## The multi-armed bandit
In this workbook, I will follow the tutorial built by Arthur Juliani to build build a policy-gradient based agent that can solve the multi-armed bandit problem.

In [1]:
import tensorflow as tf 
import numpy as np

# The Bandits
We define our bandits. For this example we are using a four-armed bandit. The pullBandit function generates a random number from a normal distribution with a mean of 0. THe loer the bandit number, the more likely a positive reward will be returned. We want our agent to learn to always choose the bandit that will give that positive reward

In [5]:
# Define Bandits 
bandits = [0.2 , 0, -0.2, -5]
num_bandits = len(bandits)
# Define a function to perform "Pull Bandits"
def pullBandit(bandit):
    # Get a random pull number
    result = np.random.randn(1)
    if result > bandit:
    # Return a positive reward.
        return 1
    else:
        return -1
    

## The Agent
In the following section, we will a simple neural agent. It consists of a set of values for each of the bandits. Each value is an estimate of the value of the return from choosing the bandit. We use a policy gradient methond to update the agent by moving the value for the selected action toward the recived reward.

In [14]:
tf.reset_default_graph()

# Define weight and threshold to choose action 
weights = tf.Variable(tf.ones([num_bandits]))
chosen_action = tf.argmax(weights, 0)

# define tensor for reward and action 
reward_holder = tf.placeholder(shape=[1], dtype=tf.float32)
action_holder = tf.placeholder(shape=[1], dtype=tf.int32)
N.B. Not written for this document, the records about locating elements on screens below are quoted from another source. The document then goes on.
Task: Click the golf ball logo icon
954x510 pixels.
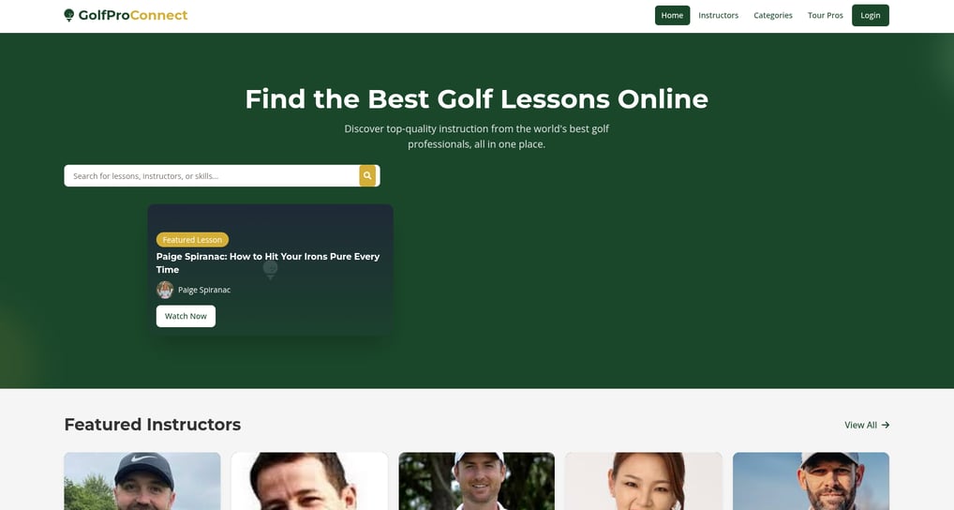Action: (x=68, y=15)
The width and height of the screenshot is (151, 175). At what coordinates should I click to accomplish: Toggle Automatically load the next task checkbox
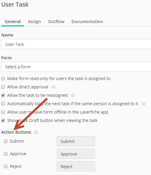[3, 104]
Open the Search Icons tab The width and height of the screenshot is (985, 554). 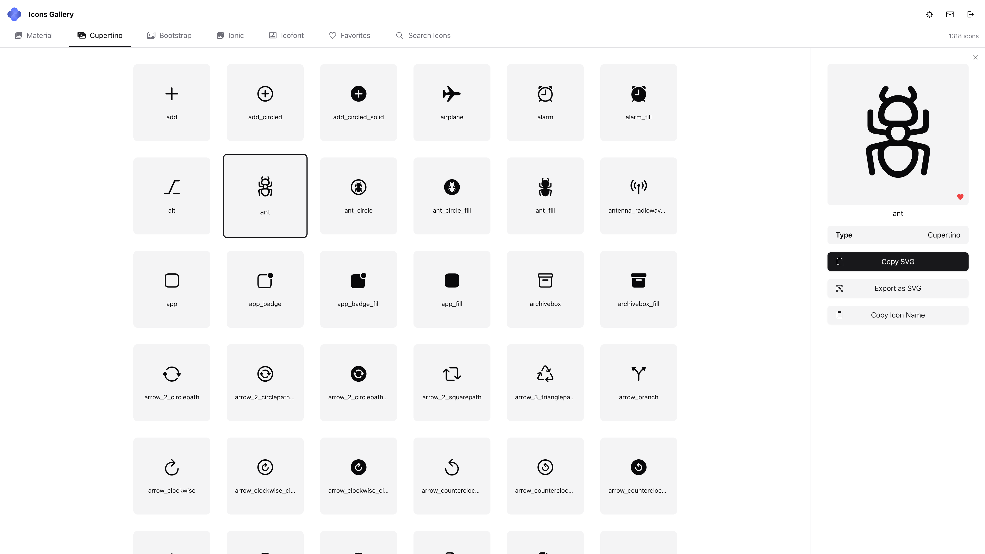[x=423, y=36]
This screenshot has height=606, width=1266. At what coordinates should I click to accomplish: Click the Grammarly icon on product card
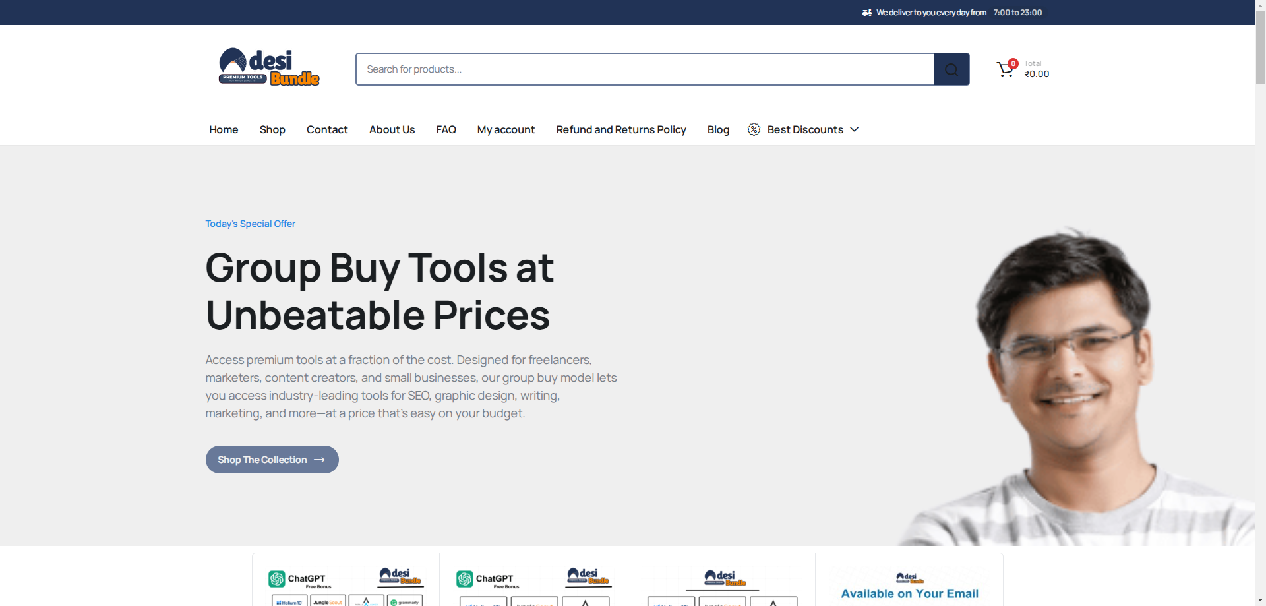click(x=407, y=601)
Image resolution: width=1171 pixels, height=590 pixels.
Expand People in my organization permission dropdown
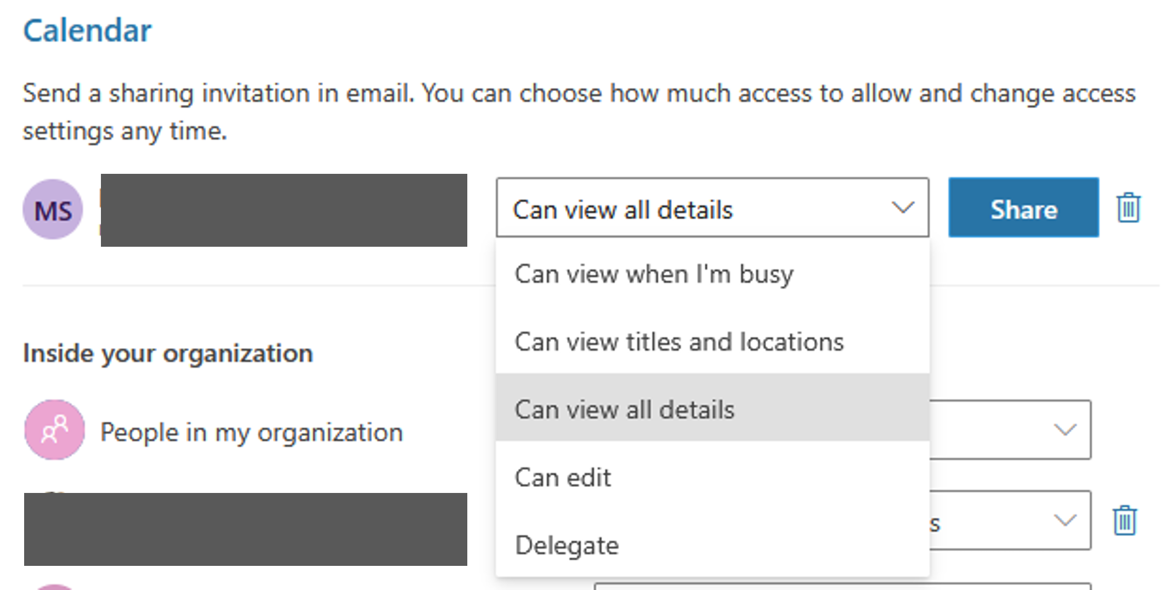click(x=1065, y=430)
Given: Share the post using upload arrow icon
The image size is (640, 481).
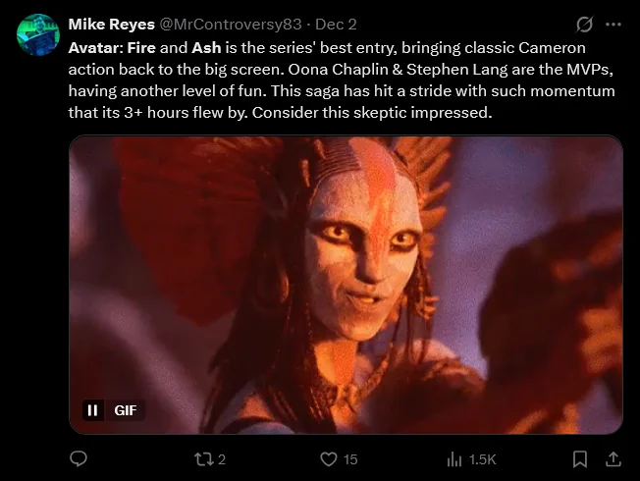Looking at the screenshot, I should click(x=613, y=459).
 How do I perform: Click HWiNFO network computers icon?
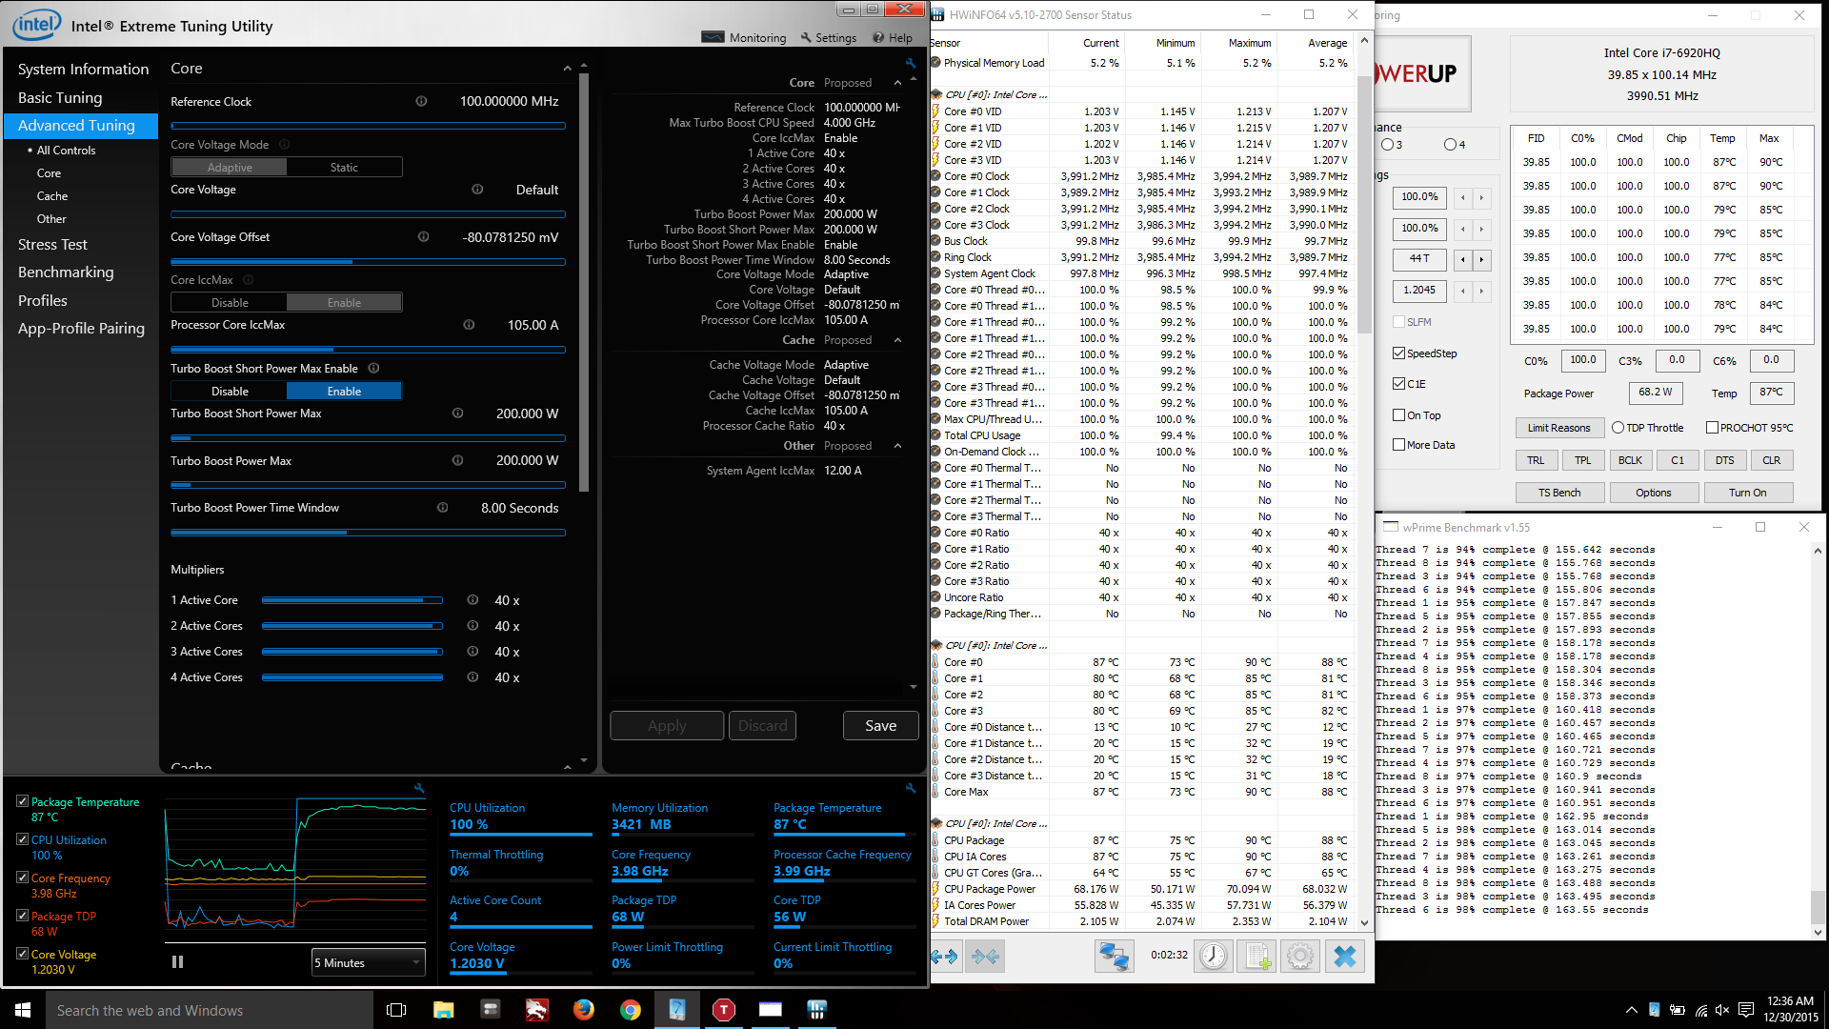(1113, 956)
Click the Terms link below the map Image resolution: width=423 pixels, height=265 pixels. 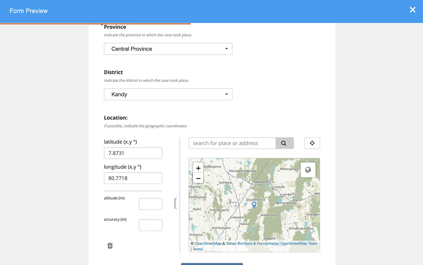tap(197, 249)
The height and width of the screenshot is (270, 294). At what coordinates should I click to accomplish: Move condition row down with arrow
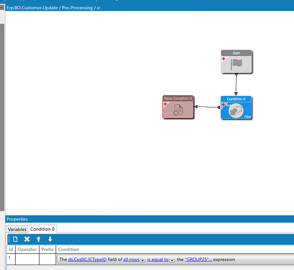[x=50, y=239]
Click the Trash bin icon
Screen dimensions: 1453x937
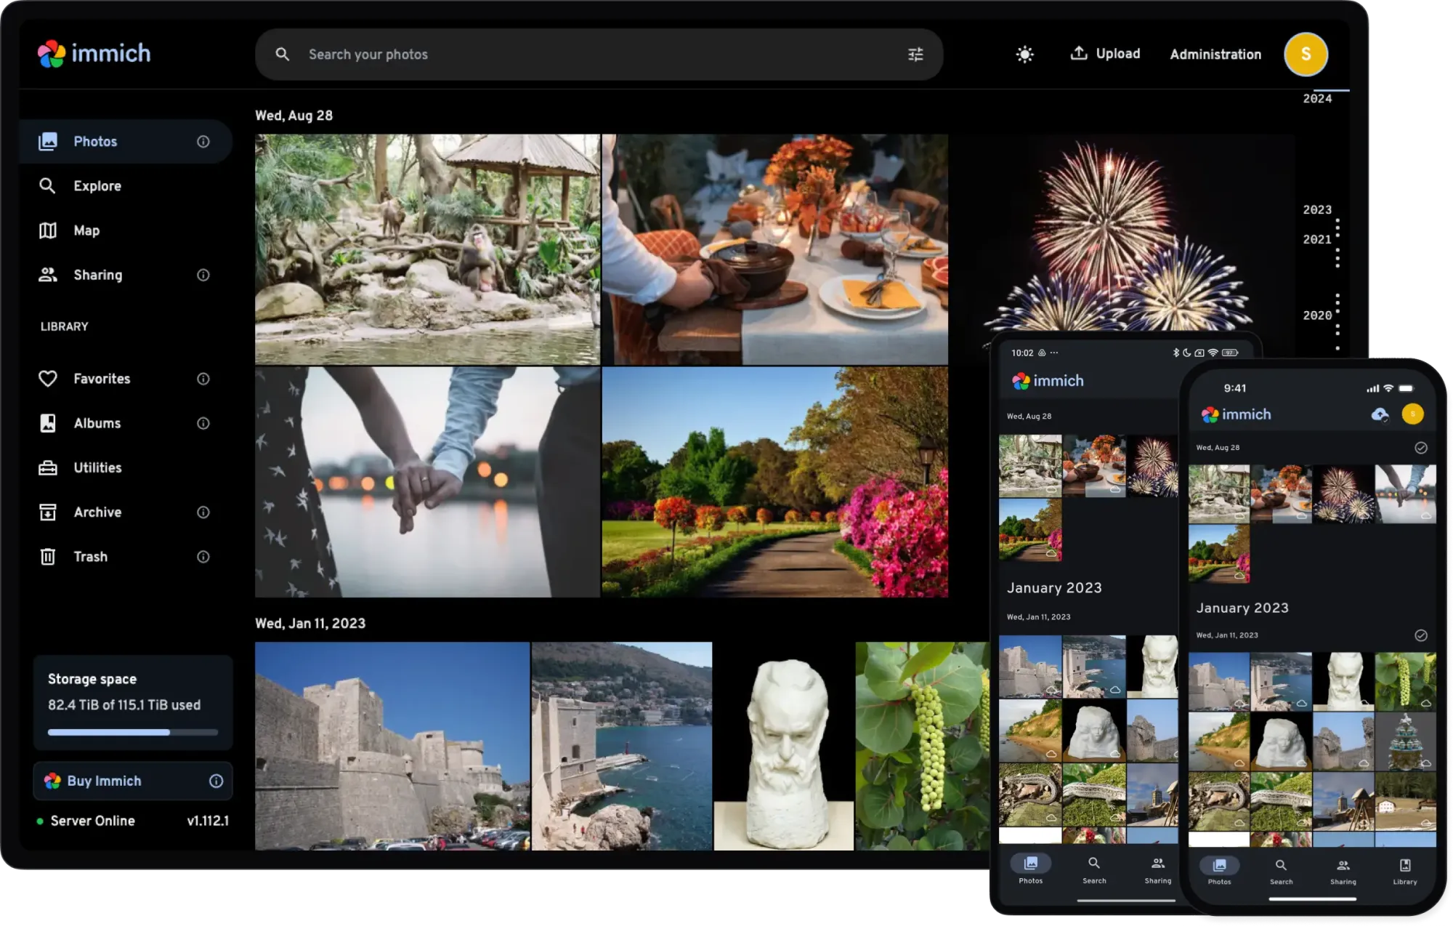48,557
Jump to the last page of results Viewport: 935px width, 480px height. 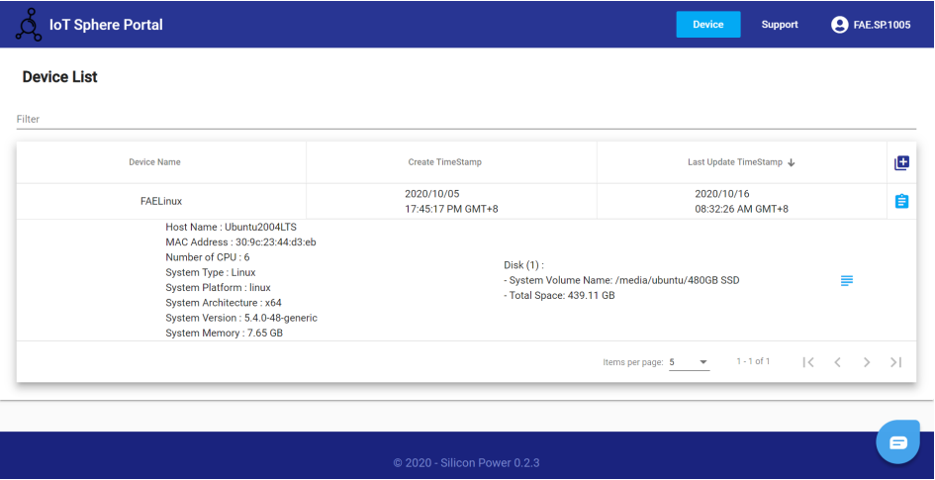[x=895, y=362]
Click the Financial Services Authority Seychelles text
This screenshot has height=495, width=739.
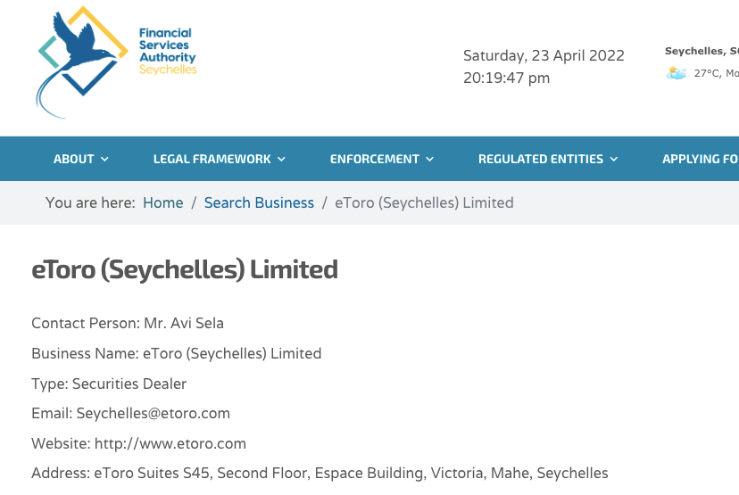tap(167, 51)
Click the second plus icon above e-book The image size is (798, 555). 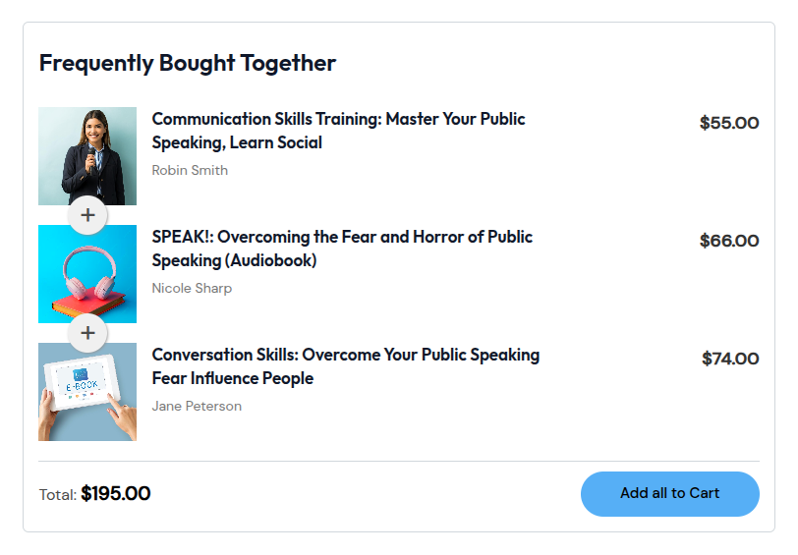[87, 333]
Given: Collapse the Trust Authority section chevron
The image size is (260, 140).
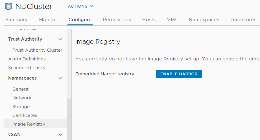Looking at the screenshot, I should pos(60,39).

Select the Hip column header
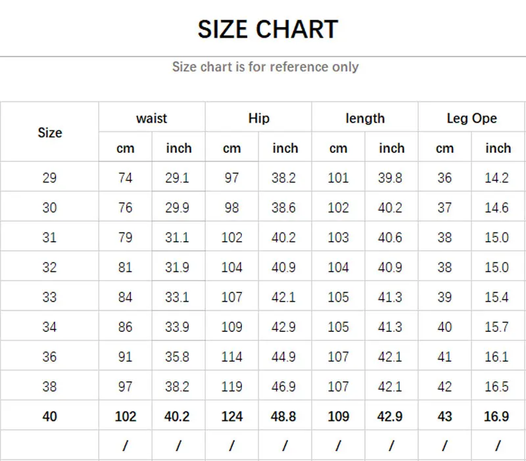(258, 119)
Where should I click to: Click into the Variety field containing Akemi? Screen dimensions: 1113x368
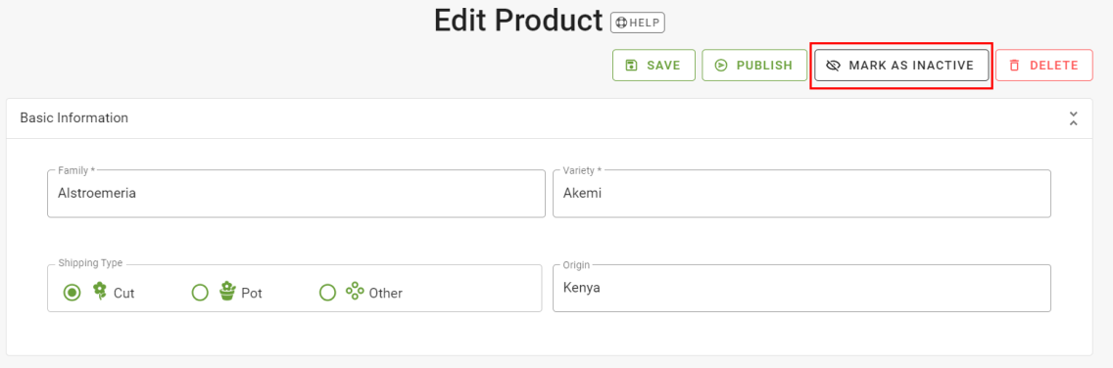point(801,193)
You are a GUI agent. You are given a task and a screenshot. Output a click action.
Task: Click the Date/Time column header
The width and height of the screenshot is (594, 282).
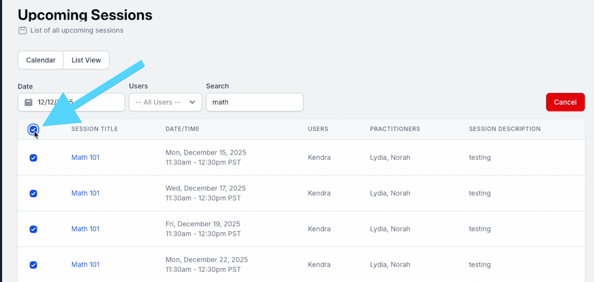(182, 129)
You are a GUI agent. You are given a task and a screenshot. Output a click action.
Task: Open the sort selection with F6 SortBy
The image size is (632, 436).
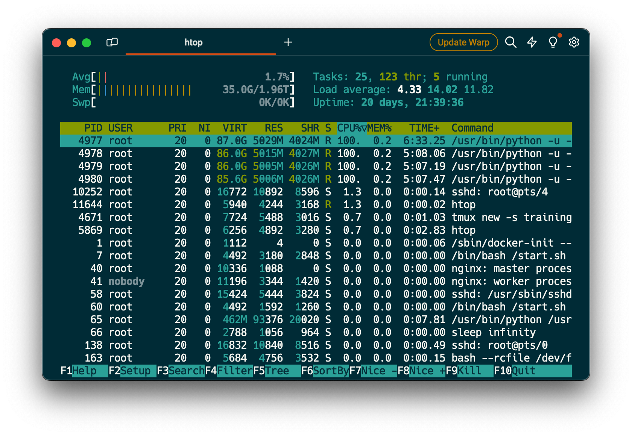(x=326, y=371)
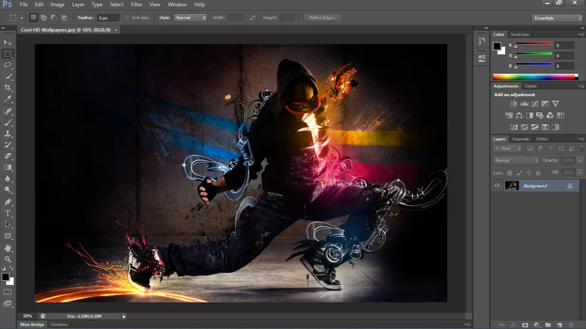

# define corresponding weight
responsible_weight = tf.slice(weights, action_holder,[1])
loss = -(tf.log(responsible_weight) * reward_holder)
optimizer = tf.train.GradientDescentOptimizer(learning_rate = 0.001)
update = optimizer.minimize(loss)

## The Agent Train

In [15]:
total_epoc = 1000 # Set total number of epo to train agent on
total_reward = np.zeros(num_bandits) # Set Scoreboard for bandits to 0.
e = 0.1 #Set the change of taking a random action

init = tf.global_variables_initializer()
with tf.Session() as sess:
    sess.run(init)
    i = 0 
    while i < total_epoc:
        
        # Choose either a random action or one from the network
        if np.random.rand(1) < e:
            action = np.random.randint(num_bandits)
        else:
            action = sess.run(chosen_action)
        
        # Get reward from the selected bandits
        reward = pullBandit(bandits[action]) 
        
        # update the network
        _,resp, ww = sess.run([update,responsible_weight, weights], feed_dict={reward_holder: [reward], action_holder: [action]})
        
        # Update the reward 
        total_reward[action] += reward
        
        if i % 50 == 0:
            print ("Running reward for the " + str(num_bandits) + " bandits: " + str(total_reward))
        i+=1
print ("The agent thinks bandit " + str(np.argmax(ww)+1) + " is the most promising....")
if np.argmax(ww) == np.argmax(-np.array(bandits)):
    print ("...and it was right!")
else:
    print ("...and it was wrong!")
        

Running reward for the 4 bandits: [-1.  0.  0.  0.]
Running reward for the 4 bandits: [  0.  -2.  -1.  40.]
Running reward for the 4 bandits: [ -1.  -3.   0.  87.]
Running reward for the 4 bandits: [  -1.   -5.    1.  132.]
Running reward for the 4 bandits: [  -1.   -5.    2.  177.]
Running reward for the 4 bandits: [  -1.   -5.    3.  226.]
Running reward for the 4 bandits: [  -1.   -5.    4.  273.]
Running reward for the 4 bandits: [   1.   -5.    6.  317.]
Running reward for the 4 bandits: [   2.   -4.    6.  365.]
Running reward for the 4 bandits: [   2.   -5.    6.  410.]
Running reward for the 4 bandits: [   3.   -5.    7.  458.]
Running reward for the 4 bandits: [   2.   -5.    8.  506.]
Running reward for the 4 bandits: [   2.   -4.    9.  550.]
Running reward for the 4 bandits: [   2.   -4.   10.  597.]
Running reward for the 4 bandits: [   0.   -6.   10.  643.]
Running reward for the 4 bandits: [   0.   -3.   12.  686.]
Running reward for the 4 bandits: [   0.   -3.   12.  73